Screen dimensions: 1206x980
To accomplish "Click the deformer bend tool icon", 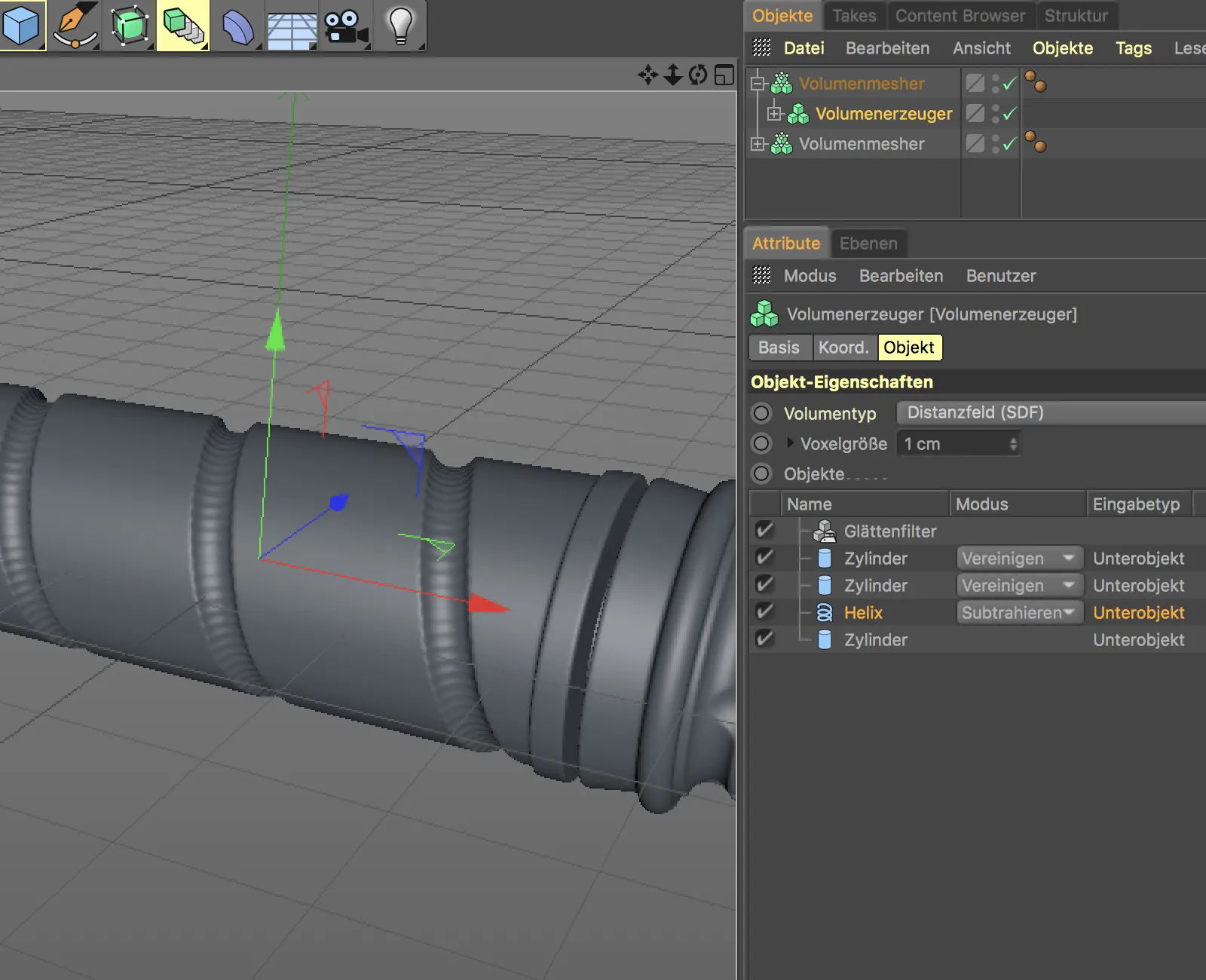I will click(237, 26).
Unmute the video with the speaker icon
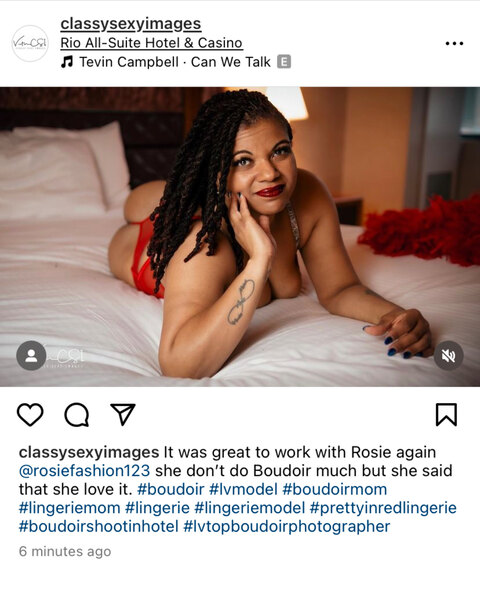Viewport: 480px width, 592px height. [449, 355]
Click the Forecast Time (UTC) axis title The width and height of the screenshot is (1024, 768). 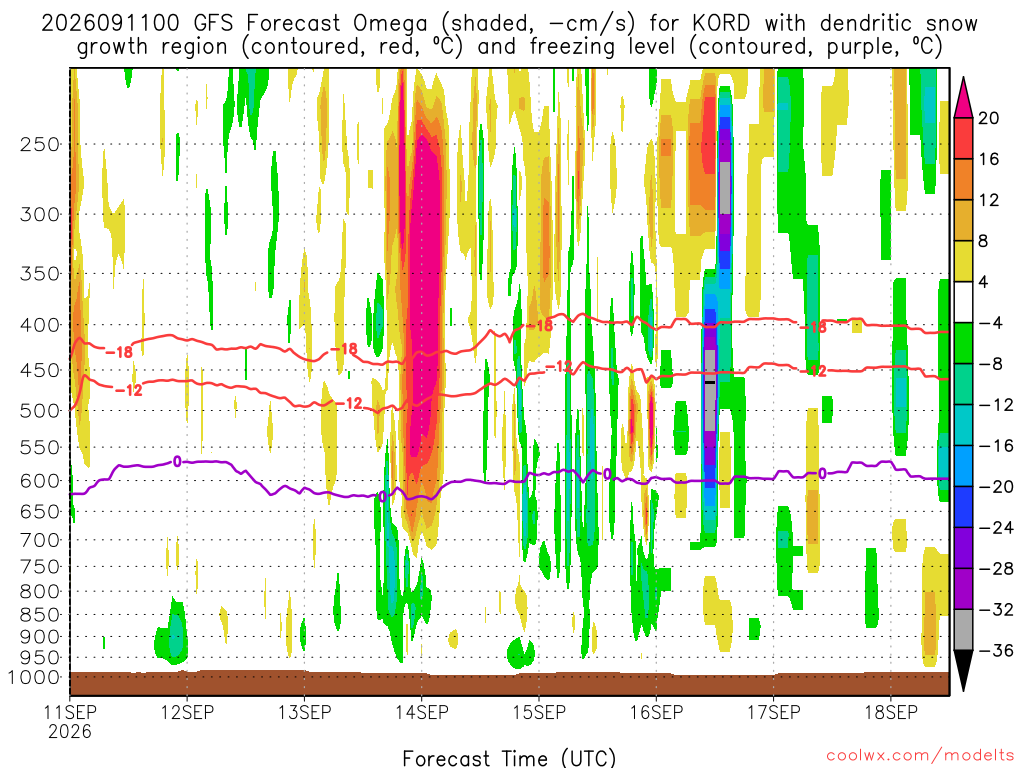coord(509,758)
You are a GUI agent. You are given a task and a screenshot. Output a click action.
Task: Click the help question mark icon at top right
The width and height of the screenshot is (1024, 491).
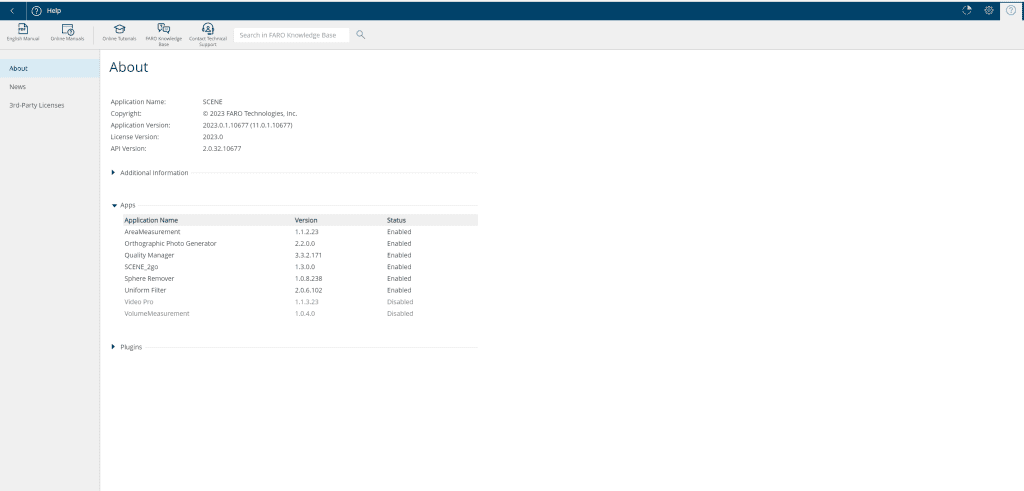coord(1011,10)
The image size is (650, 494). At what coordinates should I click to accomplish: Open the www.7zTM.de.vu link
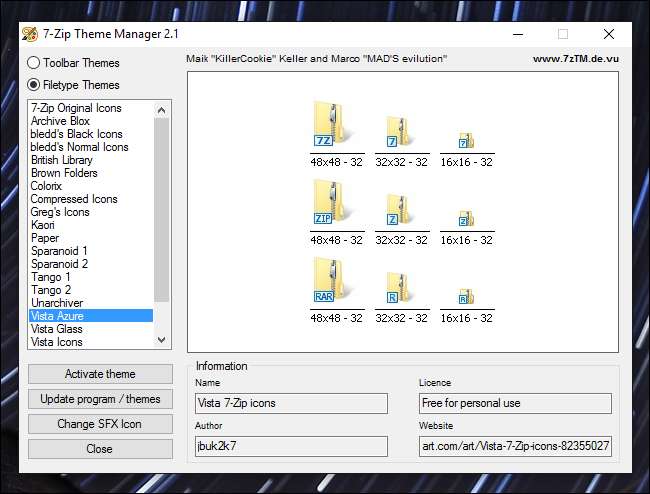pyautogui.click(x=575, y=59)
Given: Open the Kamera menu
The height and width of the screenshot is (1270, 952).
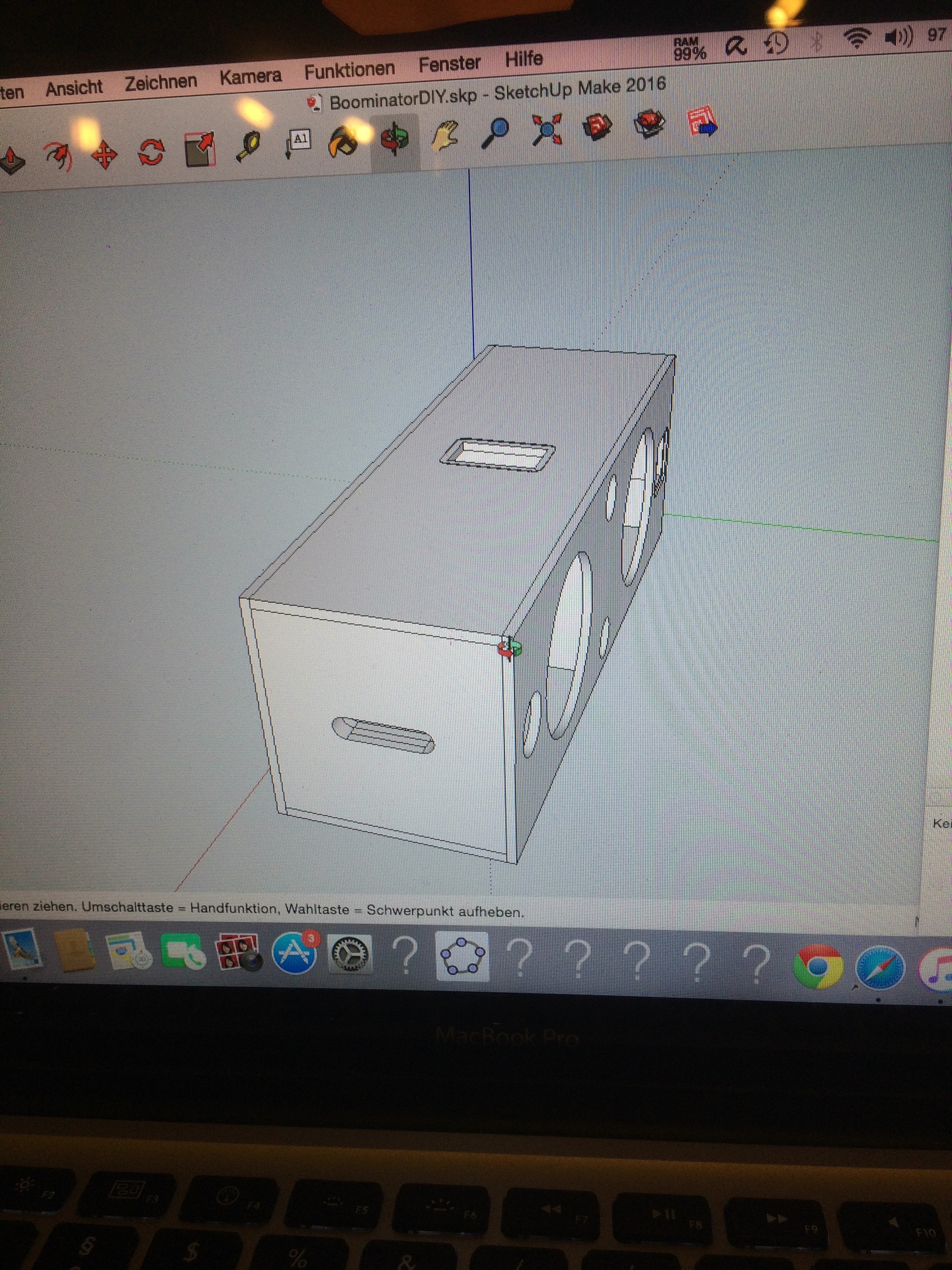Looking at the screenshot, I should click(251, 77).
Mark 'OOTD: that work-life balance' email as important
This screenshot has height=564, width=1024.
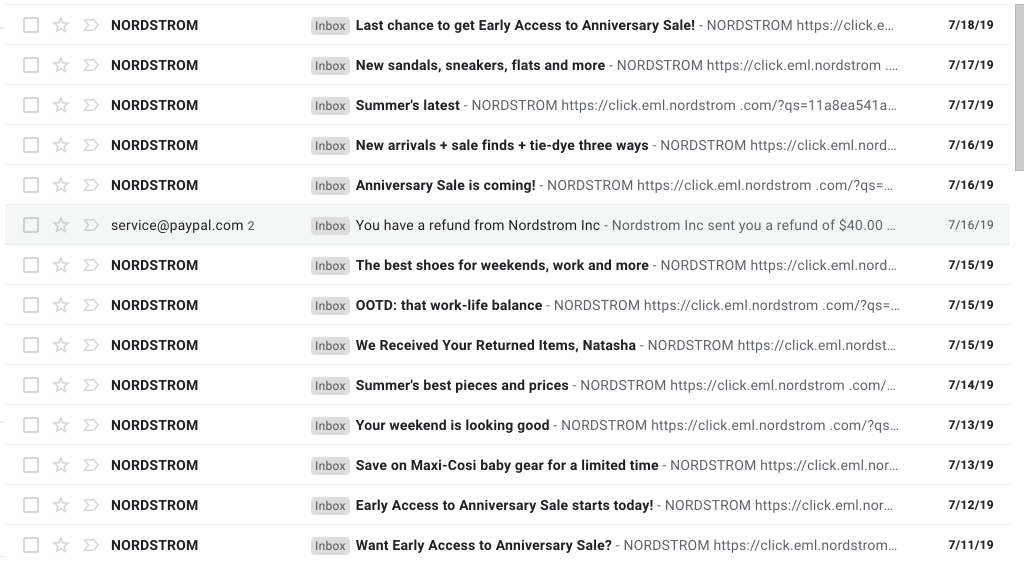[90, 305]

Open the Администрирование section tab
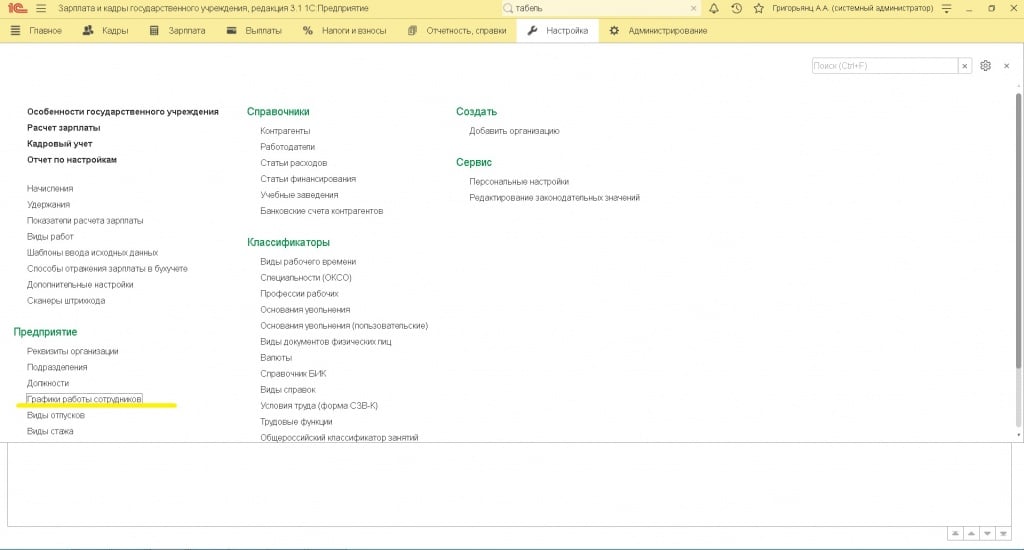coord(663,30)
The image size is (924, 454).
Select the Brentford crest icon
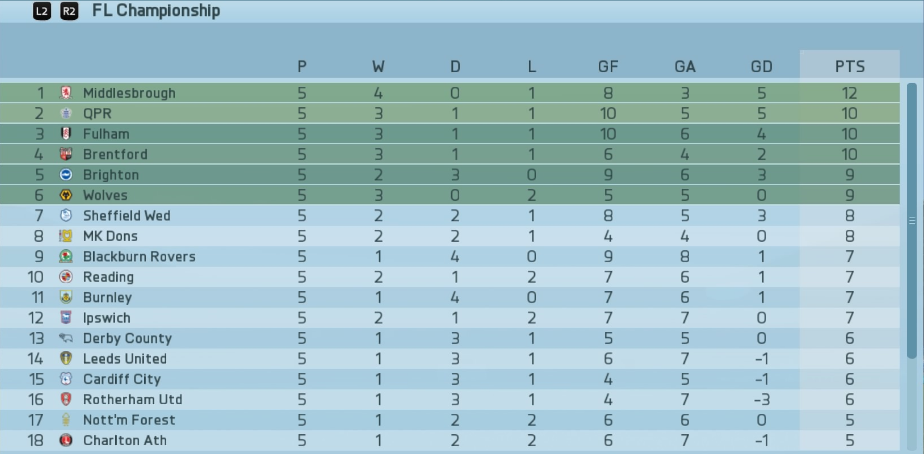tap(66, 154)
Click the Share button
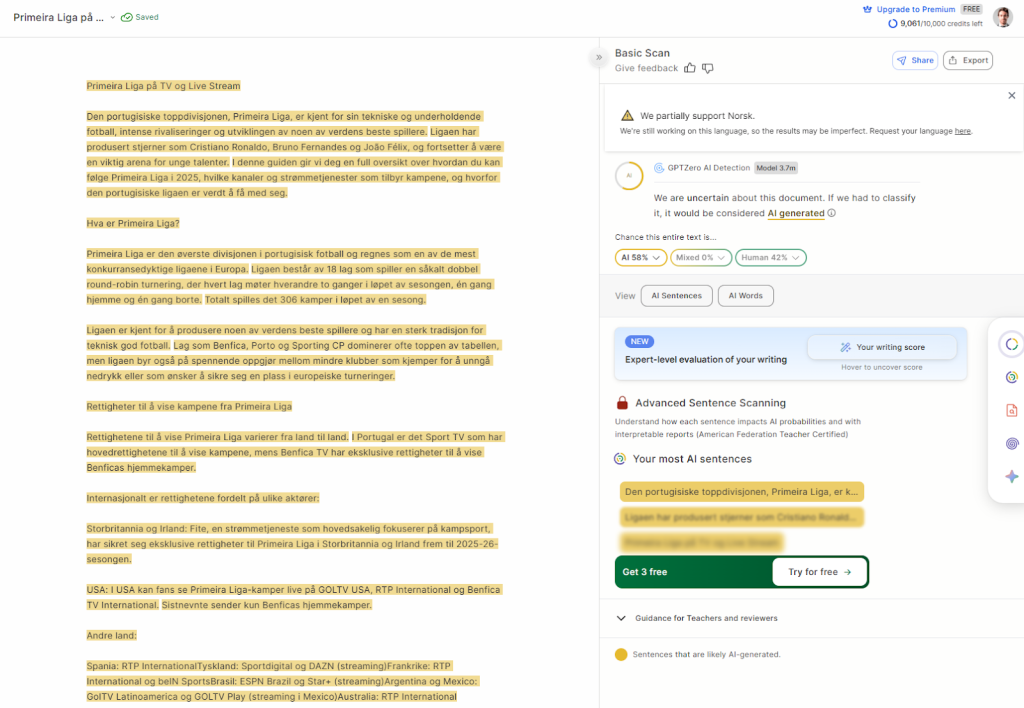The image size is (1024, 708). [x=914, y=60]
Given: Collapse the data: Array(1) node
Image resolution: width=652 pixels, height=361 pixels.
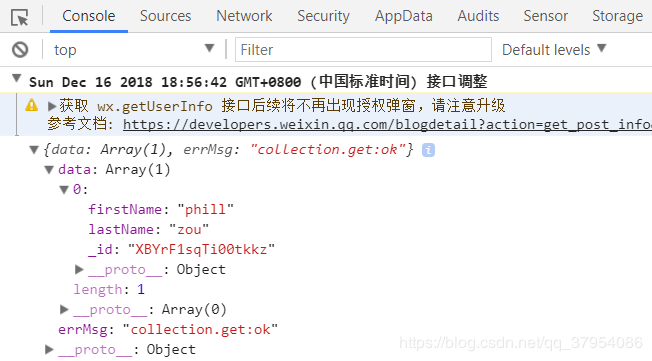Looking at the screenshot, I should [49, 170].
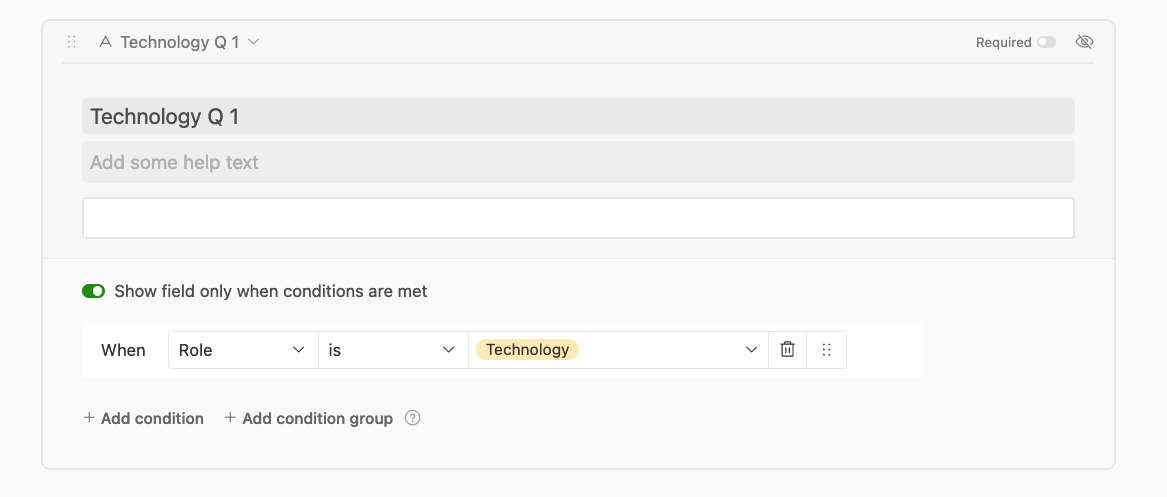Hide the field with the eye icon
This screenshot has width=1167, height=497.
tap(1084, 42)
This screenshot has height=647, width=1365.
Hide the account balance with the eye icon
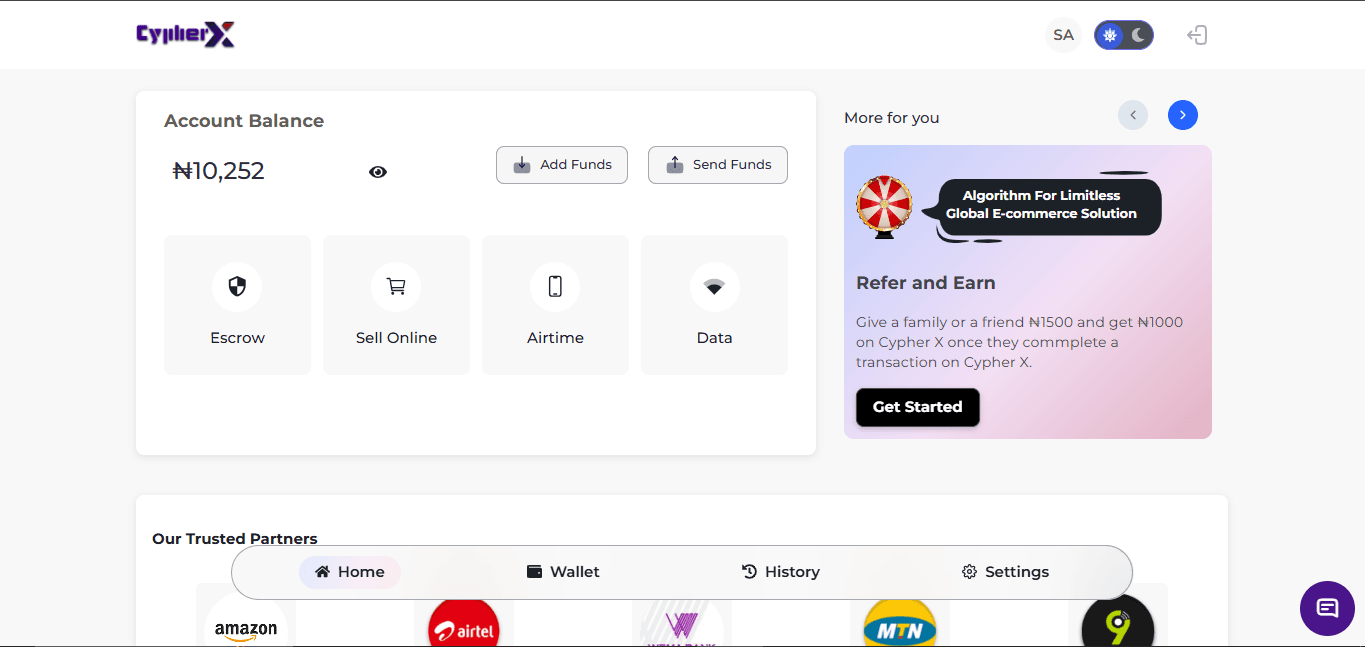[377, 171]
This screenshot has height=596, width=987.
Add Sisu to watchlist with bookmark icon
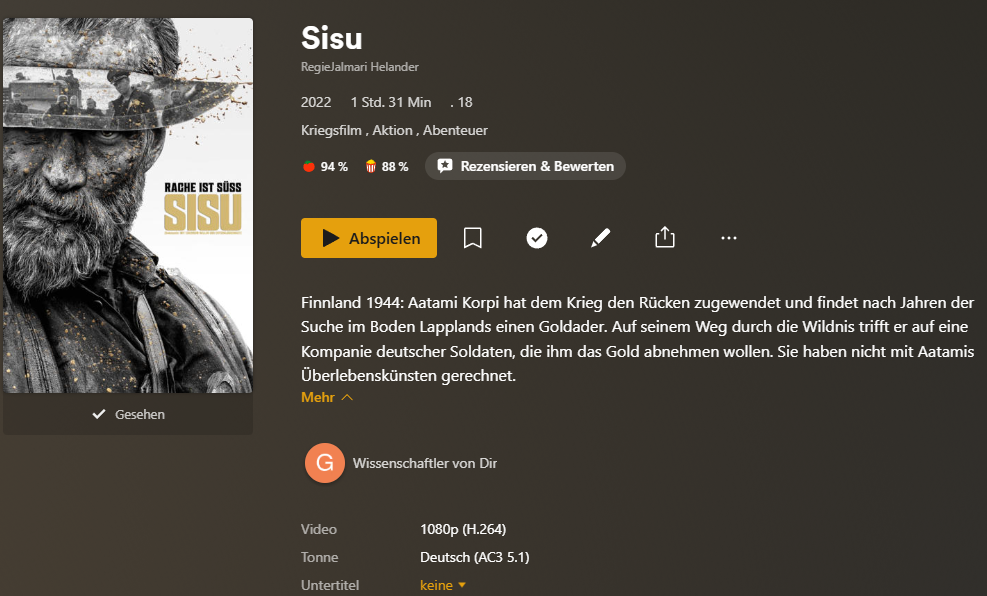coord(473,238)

> What is required: From the line containing "Hide the account balance with the eye icon" through the last line of the entries, copy each line exactly and only those, skipping all pictures.

> Answer area:
Hide the account balance with the eye icon
[377, 171]
This screenshot has height=596, width=987.
Add Sisu to watchlist with bookmark icon
coord(473,238)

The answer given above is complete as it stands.